Defecography uses a relatively high radiation exposure and is difficult and unreliable in children.
Anorectal manometry is a relatively safe, minor invasive technique. With an open perfusion system, pressures may be assessed in anal sphincter muscles at rest, at squeezing and during straining. During defecation, the pelvic pressure or rectal pressure increases, owing to abdominal muscle contraction, and the anal canal pressure decreases, creating a difference to allow defecation. A rectal balloon might be inflated to assess the rectal anal inhibitory reflex against relaxation of the internal anal sphincter. In the clinical setting, except for Hirschsprung's disease, the majority of children have normal anorectal pressures.
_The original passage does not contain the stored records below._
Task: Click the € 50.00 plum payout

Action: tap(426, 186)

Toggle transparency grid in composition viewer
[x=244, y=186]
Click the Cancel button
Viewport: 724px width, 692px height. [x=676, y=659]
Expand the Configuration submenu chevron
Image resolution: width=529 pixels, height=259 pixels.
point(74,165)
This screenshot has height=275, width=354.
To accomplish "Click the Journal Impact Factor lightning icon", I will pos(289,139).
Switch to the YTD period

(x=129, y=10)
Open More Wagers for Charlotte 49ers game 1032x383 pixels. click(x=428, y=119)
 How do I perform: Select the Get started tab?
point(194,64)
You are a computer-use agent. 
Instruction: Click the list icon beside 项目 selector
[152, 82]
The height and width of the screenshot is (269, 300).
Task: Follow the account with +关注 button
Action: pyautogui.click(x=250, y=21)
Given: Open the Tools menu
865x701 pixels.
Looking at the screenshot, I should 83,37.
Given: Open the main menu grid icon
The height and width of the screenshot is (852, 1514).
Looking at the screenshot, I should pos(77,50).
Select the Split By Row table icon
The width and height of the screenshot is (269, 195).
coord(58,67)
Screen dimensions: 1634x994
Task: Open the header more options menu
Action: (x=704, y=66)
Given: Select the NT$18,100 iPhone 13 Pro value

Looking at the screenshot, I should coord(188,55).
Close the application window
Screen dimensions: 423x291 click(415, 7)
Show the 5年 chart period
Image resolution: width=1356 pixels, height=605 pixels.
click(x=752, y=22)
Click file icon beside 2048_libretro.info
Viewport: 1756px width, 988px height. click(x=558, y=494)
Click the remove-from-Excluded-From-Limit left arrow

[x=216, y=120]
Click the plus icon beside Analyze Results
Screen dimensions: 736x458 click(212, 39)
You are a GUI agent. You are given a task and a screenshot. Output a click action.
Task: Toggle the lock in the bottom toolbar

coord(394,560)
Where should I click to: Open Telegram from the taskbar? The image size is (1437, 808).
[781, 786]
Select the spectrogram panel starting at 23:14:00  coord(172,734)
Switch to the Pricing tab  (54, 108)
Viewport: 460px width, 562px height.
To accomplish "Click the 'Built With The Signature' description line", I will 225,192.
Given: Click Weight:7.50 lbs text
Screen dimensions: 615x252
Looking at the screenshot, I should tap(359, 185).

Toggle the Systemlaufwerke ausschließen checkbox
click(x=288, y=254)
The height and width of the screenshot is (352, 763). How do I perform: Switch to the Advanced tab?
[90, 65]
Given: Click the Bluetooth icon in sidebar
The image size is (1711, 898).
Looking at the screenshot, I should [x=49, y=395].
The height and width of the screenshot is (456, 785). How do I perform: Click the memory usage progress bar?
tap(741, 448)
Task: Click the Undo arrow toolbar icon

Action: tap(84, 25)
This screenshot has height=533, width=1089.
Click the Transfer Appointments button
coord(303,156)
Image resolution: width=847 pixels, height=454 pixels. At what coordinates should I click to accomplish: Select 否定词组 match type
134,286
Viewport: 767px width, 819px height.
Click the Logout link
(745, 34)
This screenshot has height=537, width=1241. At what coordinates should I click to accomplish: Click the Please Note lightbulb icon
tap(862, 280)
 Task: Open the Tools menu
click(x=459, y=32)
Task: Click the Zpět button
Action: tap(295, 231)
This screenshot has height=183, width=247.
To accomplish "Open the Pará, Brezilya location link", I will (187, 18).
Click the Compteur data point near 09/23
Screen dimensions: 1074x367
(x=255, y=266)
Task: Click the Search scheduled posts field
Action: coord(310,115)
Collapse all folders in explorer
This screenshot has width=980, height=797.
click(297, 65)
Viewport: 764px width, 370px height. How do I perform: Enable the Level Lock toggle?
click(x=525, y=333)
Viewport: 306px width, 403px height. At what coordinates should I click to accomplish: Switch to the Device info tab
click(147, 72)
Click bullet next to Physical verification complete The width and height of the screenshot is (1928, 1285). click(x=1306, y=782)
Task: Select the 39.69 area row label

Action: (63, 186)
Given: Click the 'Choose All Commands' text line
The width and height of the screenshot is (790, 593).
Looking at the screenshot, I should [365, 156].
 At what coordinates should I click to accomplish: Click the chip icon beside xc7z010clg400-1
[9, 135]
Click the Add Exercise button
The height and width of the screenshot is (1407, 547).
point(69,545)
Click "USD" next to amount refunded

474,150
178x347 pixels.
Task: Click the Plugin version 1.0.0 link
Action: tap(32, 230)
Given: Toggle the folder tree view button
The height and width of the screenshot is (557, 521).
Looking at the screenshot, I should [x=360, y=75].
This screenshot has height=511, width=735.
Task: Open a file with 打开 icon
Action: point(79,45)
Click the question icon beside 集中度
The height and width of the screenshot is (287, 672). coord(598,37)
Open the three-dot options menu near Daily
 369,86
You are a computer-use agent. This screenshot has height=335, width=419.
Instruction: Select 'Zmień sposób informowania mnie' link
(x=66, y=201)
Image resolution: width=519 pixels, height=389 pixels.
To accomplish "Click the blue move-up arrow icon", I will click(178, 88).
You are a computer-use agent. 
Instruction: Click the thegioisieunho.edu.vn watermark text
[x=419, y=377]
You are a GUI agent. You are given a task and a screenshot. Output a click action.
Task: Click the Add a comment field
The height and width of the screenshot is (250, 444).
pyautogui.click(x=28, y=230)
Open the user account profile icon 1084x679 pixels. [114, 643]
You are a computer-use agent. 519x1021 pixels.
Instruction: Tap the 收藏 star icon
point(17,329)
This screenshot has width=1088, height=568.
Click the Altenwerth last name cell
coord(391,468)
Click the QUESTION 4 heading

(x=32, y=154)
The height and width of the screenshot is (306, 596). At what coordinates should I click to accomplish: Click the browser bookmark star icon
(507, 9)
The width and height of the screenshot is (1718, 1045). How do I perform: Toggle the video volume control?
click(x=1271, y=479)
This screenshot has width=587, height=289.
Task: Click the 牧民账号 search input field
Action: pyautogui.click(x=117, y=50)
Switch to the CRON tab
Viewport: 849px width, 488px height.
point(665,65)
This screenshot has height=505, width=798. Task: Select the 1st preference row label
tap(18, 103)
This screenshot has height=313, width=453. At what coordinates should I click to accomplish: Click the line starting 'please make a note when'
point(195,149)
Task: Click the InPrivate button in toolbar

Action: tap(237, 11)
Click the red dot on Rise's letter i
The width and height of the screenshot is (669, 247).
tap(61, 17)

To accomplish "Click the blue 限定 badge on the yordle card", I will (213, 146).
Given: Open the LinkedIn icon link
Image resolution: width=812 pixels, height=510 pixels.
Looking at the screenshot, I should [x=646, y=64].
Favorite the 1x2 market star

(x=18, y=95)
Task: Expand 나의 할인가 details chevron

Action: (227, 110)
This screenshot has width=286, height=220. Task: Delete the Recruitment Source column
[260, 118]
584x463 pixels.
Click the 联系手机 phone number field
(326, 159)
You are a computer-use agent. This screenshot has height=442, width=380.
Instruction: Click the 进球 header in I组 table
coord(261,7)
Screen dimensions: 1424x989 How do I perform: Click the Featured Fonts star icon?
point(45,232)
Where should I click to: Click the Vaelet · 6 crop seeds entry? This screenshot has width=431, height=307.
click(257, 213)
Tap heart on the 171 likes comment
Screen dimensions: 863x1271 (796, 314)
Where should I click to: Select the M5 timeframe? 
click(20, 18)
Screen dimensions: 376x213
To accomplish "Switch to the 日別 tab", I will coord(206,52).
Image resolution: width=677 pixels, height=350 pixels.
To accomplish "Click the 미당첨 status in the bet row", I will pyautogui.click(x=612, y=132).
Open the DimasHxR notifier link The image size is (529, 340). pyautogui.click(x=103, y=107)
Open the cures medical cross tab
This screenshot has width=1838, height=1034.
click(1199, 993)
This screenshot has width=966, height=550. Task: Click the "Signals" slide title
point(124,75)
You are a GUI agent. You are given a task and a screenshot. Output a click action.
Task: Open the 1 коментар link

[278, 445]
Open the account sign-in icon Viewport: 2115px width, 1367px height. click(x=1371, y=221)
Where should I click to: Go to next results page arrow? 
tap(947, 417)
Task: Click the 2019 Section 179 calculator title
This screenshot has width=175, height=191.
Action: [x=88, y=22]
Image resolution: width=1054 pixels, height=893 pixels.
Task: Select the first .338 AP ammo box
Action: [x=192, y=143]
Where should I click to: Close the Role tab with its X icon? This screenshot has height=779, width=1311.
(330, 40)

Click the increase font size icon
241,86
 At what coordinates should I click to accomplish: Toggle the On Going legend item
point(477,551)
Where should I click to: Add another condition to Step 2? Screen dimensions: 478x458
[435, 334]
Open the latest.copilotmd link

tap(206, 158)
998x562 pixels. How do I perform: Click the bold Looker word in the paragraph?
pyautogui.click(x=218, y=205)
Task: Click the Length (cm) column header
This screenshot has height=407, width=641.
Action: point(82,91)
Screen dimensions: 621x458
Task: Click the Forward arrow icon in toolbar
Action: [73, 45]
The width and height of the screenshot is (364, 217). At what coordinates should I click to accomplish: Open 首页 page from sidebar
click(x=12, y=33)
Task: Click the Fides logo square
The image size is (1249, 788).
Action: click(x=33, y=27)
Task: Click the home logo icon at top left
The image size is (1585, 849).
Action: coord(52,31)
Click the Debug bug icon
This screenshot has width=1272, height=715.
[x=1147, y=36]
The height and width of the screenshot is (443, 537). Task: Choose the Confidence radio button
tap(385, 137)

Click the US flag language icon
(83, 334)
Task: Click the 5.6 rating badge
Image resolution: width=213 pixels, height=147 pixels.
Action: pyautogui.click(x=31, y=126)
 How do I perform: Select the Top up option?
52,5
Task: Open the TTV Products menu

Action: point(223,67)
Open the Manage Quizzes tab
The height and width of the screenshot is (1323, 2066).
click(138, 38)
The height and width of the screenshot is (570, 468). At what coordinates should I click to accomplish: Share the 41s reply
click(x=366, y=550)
Rectal sensitivity after inflation of a balloon is normal. Children who have abnormal defecation dynamics, in an attempt to defecate the balloon, will contract the anal sphincters at the same time that they contract the abdominal musculature. This can be shown on a screen and children can learn to relax instead of having this paradoxical contraction during defecation of the anal muscula ture. The training by reinforcement is called biofeedback training.
Anorectal manometry is normal in children with functional constipation or functional non-fecal retention, and therefore this should not be used.1
Colonic manometry28 requires colonoscopic placement of the catheter with motility recordings, which are measured the day after placement. Colonic motility can be tested over hours, possibly with bisacodyl administration to enable propagated contractions to be endured. This test is reserved for children with intractable constipation. Some investigators can differentiate children with functional fecal retention from those with no neuropathy or myopathy of the colon with this technique. The technique is still used in a few centers; however, its value in the diagnostic process of constipation has to be assessed.